Complete twenty years have passed. 18. In the case of S. Guin and others Vs. Grindlays Bank Ltd., (1986) AIR SC 289 , Radhe Shyam Vs. State of Uttar Pradesh, (2008) 14 SCC 558 , Nand Kishore Vs. State of Rajasthan, (1997) CriLJ 2471 . Hon'ble Apex Court has considered the aspect of delayed trial. Therefore, in the facts and circumstances of the case wherein petitioner comes from lower strata and possibility of animosity between the parties cannot be ruled out and the fact that he is facing litigation for last 20 years and the hanging sword of litigation must have haunted him in these years, therefore, cumulatively, case for consideration to the extent of converting the sentence to already undergone is imperative in the interest of justice. 19. From the submissions of learned counsel for the petitioner and from record, it appears that petitioner has suffered more than period of custody i.e. four and half months tentatively of incarceration and evidence against him is not so overwhelmingly implicative which may persuade this Court to affirm the conviction and sentence with conviction.

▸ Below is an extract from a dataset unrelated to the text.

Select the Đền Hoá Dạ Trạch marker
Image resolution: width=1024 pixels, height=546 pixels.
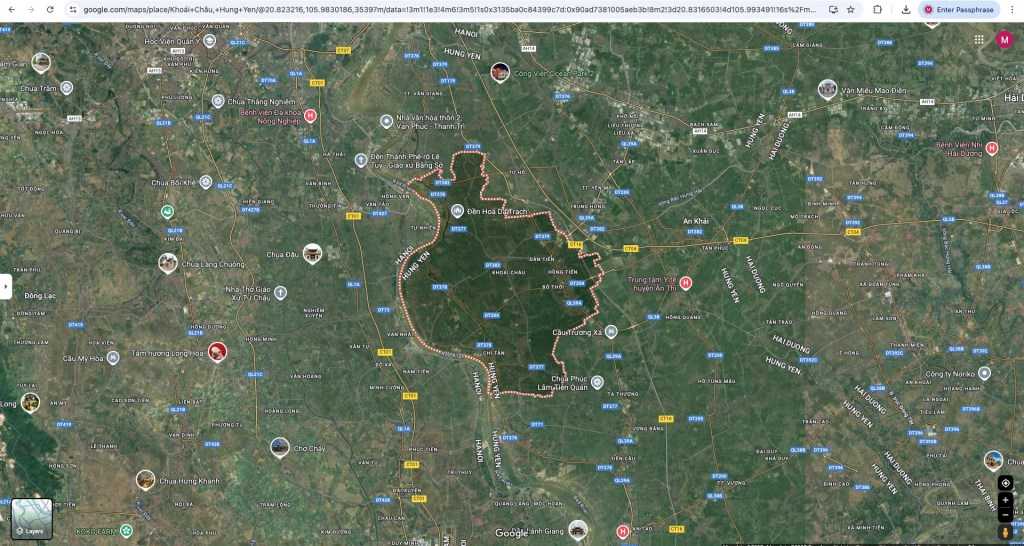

A tentativeness in the case of prosecution persuades this court further (in addition to other circumstances like protracted trial and first offence of accused) that this court intends to accept the alternative plea of counsel for the petitioner and affirm the conviction but modify the sentence to the extent of sentence already undergone by the petitioner and fine amount has been enhanced from Rs.500/- to Rs.5000/- which shall have been to be paid by the petitioner within three months from the date of judgment and shall have to deposit before the trial court and trial court shall disburse the said amount to the victim or her LRs if she is not alive. It is made clear that if petitioner fails to deposit the said amount within the stipulated period then he shall have to suffer full jail sentence of one year (excluding already suffered jail sentence). 20. Petitioner is already on bail, therefore, his bail bonds stand discharged and impugned judgment of both the courts below are modified to the extent indicated above. 21. The present criminal revision stands allowed and disposed of with aforesaid modification.